Thursday, August 16, 2018

If our "free press" is all that stands between us and tyranny, we're screwed

The main problem for the so-called free press is that they are long past having destroyed their own credibility. They've made themselves irrelevant. It wasn't the Russians, it wasn't Trump; no, they have only themselves to blame.

On top of that, the internet came along and ate their lunch. Without lunch money, the big papers are increasingly obliged to rely on a sugar daddy, as in Amazon boss Bezos'  purchase of the Washington Post.

The Boston Globe, where today's bit of grandstanding originated, is a money-losing black hole in financial terms. By the way, the top three news stories on their website the last time I checked were all about said grandstanding. That's what we need more of; newspapers writing about themselves.

In the good old days, owning a major paper was not only a cash cow, it was a sure path to power and influence. You'd be hard pressed to find, anywhere in the annals of US history, a time when politicians and news barons didn't forge alliances.

Because influence peddling is what our free press historically did.
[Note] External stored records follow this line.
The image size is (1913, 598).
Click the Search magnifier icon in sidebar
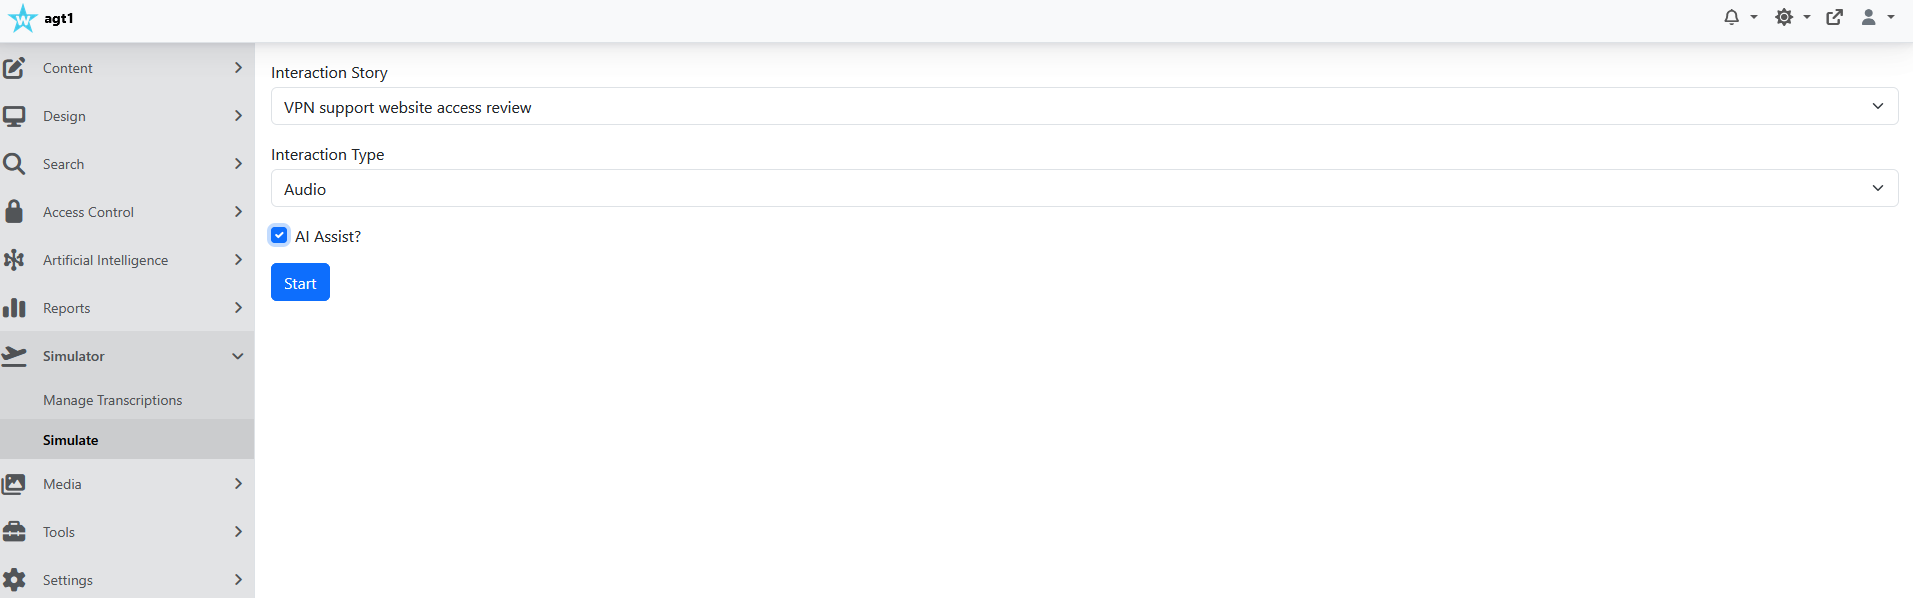point(14,164)
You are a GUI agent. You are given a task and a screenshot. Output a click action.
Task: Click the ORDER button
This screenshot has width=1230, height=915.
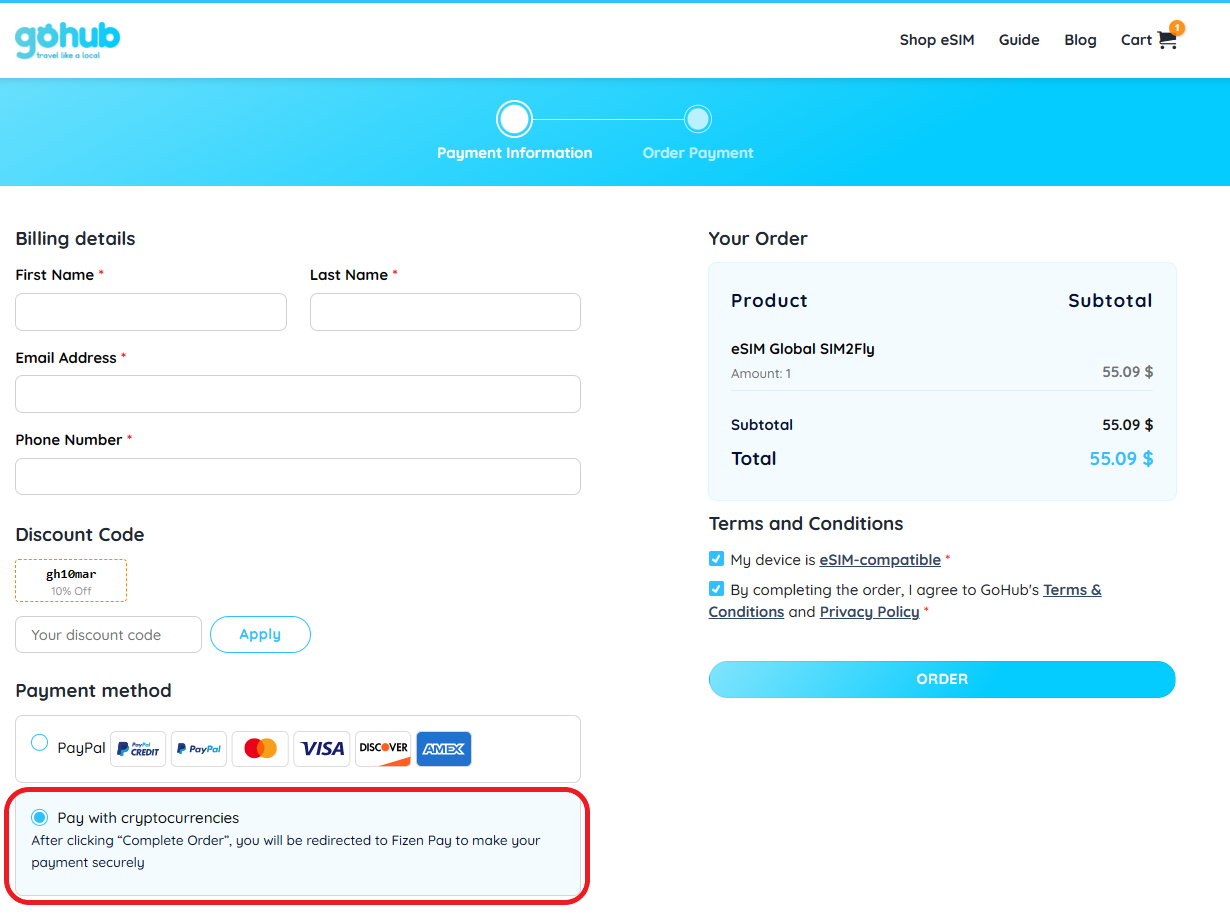(x=942, y=679)
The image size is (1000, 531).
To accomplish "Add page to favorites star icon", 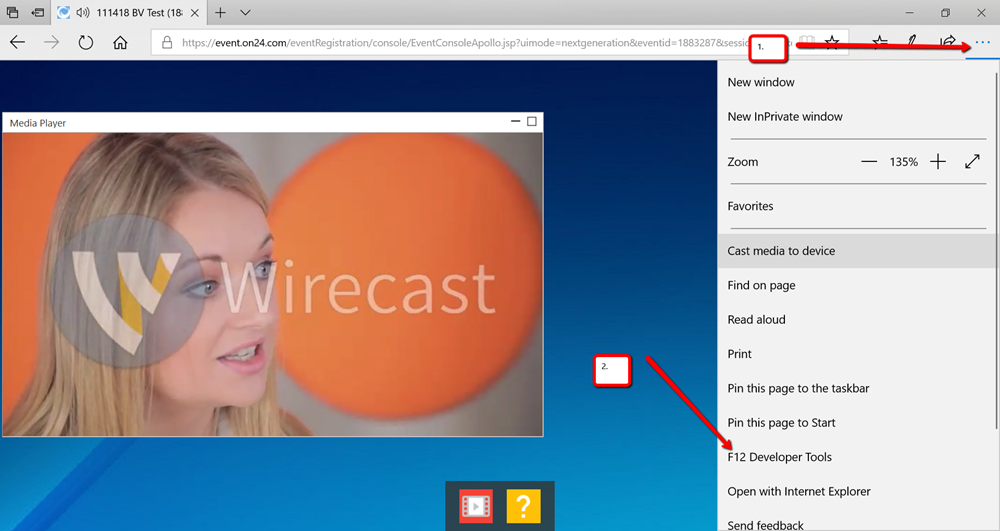I will [832, 43].
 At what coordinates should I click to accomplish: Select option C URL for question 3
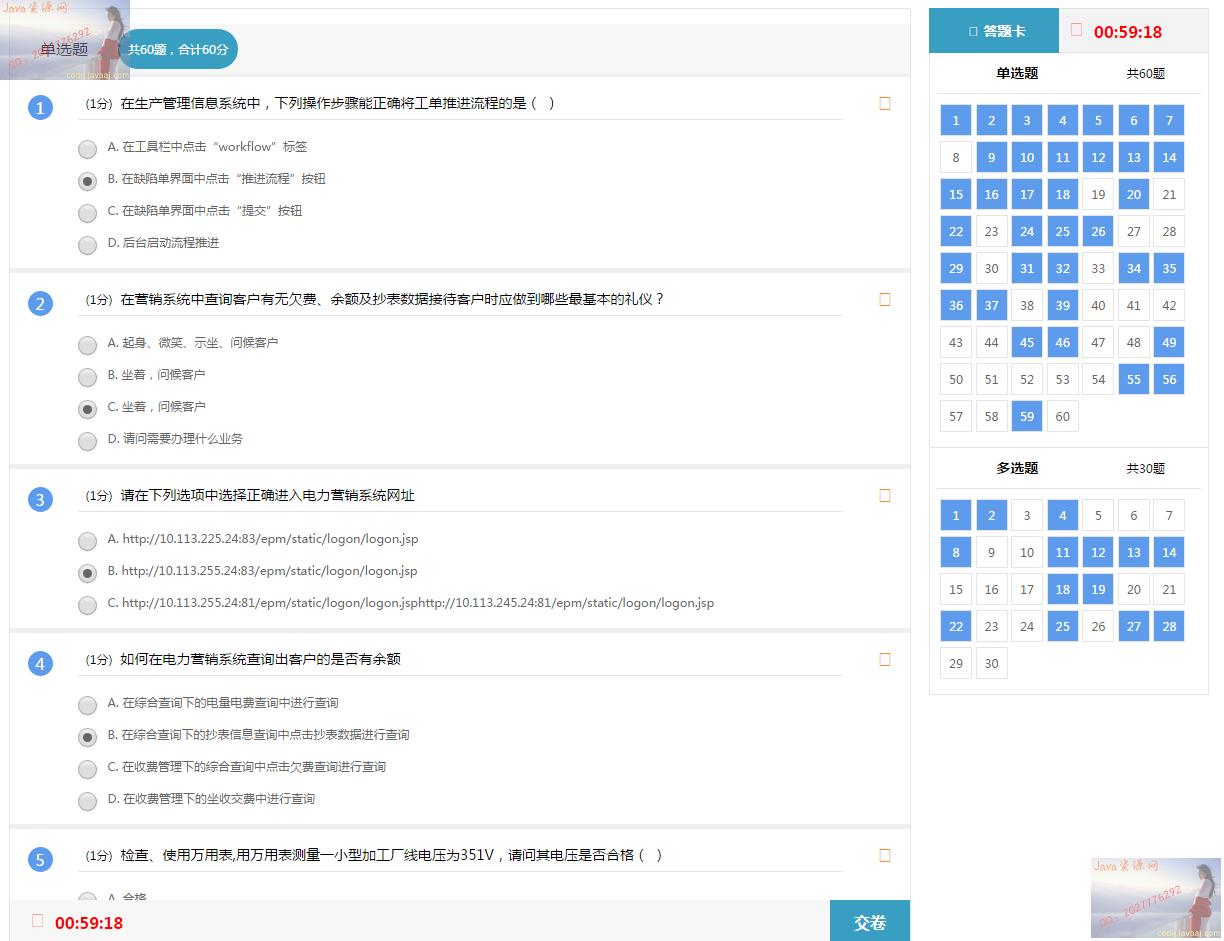pos(88,605)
They're pouty now because they have very little influence left to peddle.

Here in Canada, we've had three examples of newspaper proprietors riding their bully pulpits all the way to the House of Lords in the mothership. If you read up on him, you'll find Max Aitken became one of the most powerful men in the British Empire in an era when that still meant something.

That's what the news business used to be about!

Now they're pretty much all circling the drain. They're hoping to extort a little sympathy, and perhaps a government bailout, with this rubbish about how they're the last line of defence for our beleaguered democracies.